Os homens de Cascais que governaram a terra nesta época eram gente empreendedora, com uma capacidade de visão estratégica extraordinária e uma abertura de espírito sagaz que lhes permitiu alcançar um grau de sucesso nunca antes visto no concelho. E o Edifício dos SMAS, respondendo arquitectonicamente a esse desafio, serviu como comprovativo dessa situação perante a sociedade e a generalidade dos portugueses.

A Igreja dos Navegantes em Cascais

João Aníbal Henriques, 02.02.22
 

por João Aníbal Henriques

Marcante na paisagem cénica de Cascais, com os seus altivos torreões a imporem-se na paisagem sobre o caso antigo da vila, a Igreja de Nossa Senhora dos Navegantes (também designada como de São Pedro Gonçalves Telmo ou de Nossa Senhora dos Prazeres) é um dos mais enigmáticos segredos de Cascais.

Nada se sabendo de certo sobre a sua origem, presume-se que a Igreja dos Navegantes tenha sido construída algures no Século XVI por iniciativa dos homens do mar de Cascais. Isto mesmo é alegado por eles quando, nessa mesma altura, através dos seus representantes legais, apelam directamente a Roma e ao Papa queixando-se dos abusos que sofriam por parte da Igreja local.

 

 

Diziam eles que as multas de que eram alvo, e que derivavam das faltas às presenças obrigatórias nas Missas e ao trabalho que faziam ao Domingo, se deviam à necessidade efectiva de angariarem o seu sustento. E que, em contrapartida, haviam construído a suas custas dois conventos, um no Estoril e outro em Cascais, um hospício e duas igrejas (a de Nossa Senhora dos Prazeres e a da Ressurreição de Cristo que caiu com o Terramoto de 1755).

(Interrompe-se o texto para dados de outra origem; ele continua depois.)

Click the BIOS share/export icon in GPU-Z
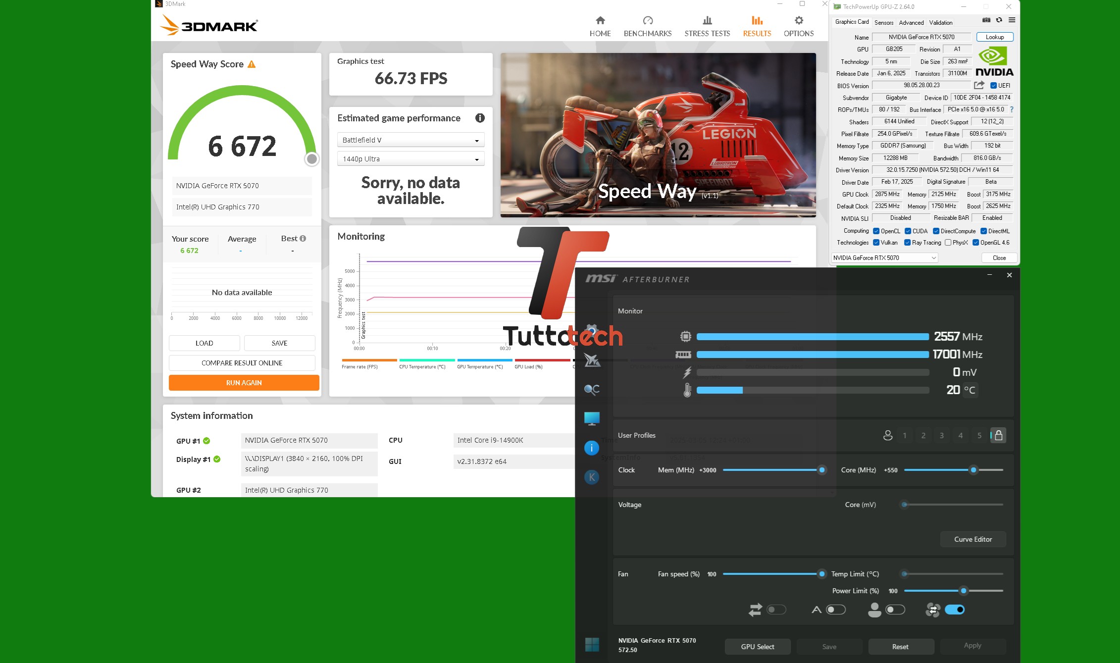1120x663 pixels. tap(979, 85)
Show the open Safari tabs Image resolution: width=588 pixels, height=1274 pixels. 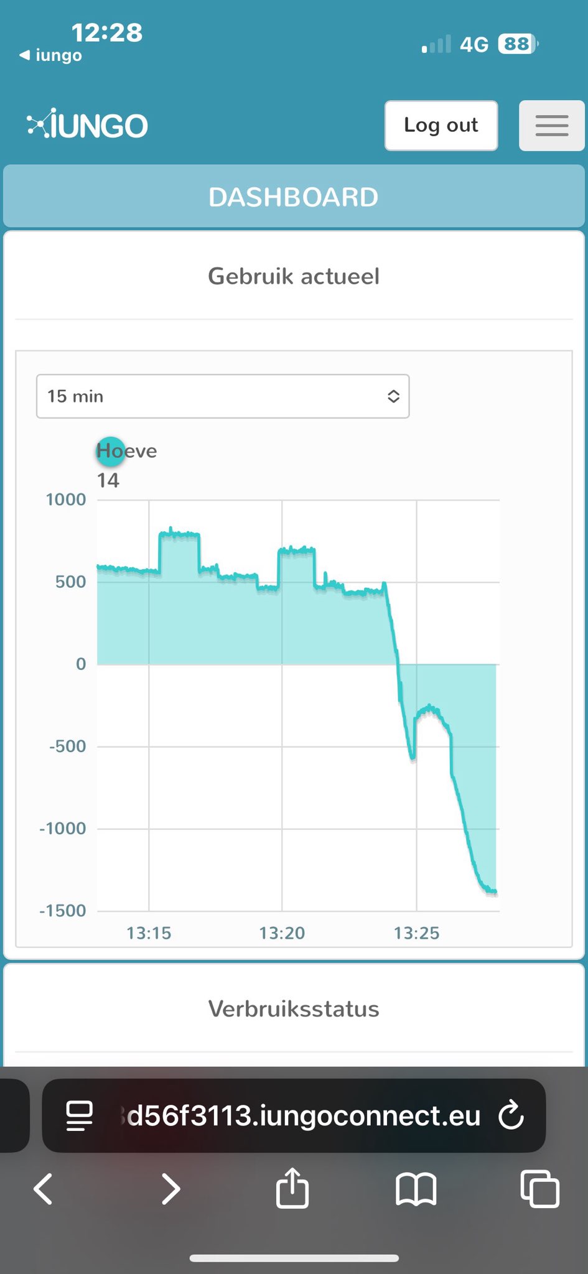point(539,1189)
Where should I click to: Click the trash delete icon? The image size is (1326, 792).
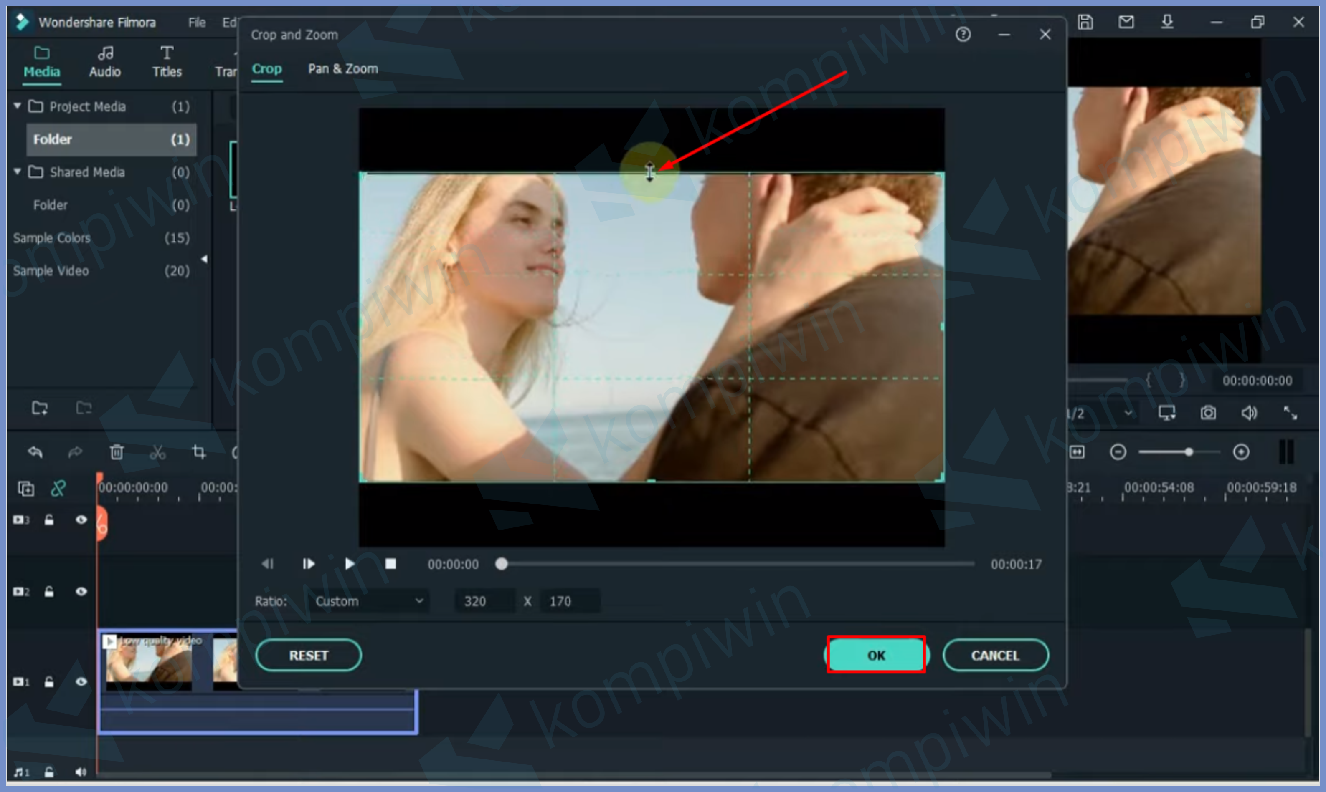click(x=116, y=453)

Terá sido este contacto, aliás, o que motivou o Papa Paulo V a conceder a autorização para se pescar aos Domingos e nos dias santos, na perspectiva de que os lucros auferidos nessas ocasiões se destinavam exclusivamente à construção das igrejas e a consolidar o processo de canonização de Frei Pedro Gonçalves Telmo, futuro padroeiro dos pescadores de Cascais.

A única certeza que existe é que a igreja sofreu uma intervenção que visou a sua reconstrução em 1729, conforme o atesta a data dos seus painéis de azulejos, estando ainda in completa em 1755 quando o terramoto novamente lhe abalou os alicerces.

 

 

Em termos estéticos, a Igreja dos Navegantes  que agora temos,  que resultou do segundo processo reconstrutivo iniciado em finais do Século XVIII, e que só foi concluído em 1942 quando foram colocados os dois torreões, situa-se na transição entre o período maneirista e proto-barroco, apresentando como ponto de sublinhado interesse a sua rara planta oitravada que Raquel Henriques da Silva, a grande especialista nesta matéria, considera que “exemplifica o gosto de inovação formal característico daquele período”.

O facto de ter ficado inacabada, sem os detalhes decorativos e estéticos característicos do barroco cascalense, sublinham o seu interesse que, de acordo com a historiadora já referida, depende muito mais do jogo de luz que a sua formulação arquitectónica propicia, do que propriamente do formalismo regular que caracteriza outros monumentos idênticos desta mesma época.

 

 

O seu carácter diferenciador, provavelmente resultante da influência dos frades de Nossa Senhora da Piedade, que orientaram os homens do mar no seu projecto de erguer a igreja, transforma a Igreja dos navegantes num dos mais preciosos monumentos do Património religioso Cascalense.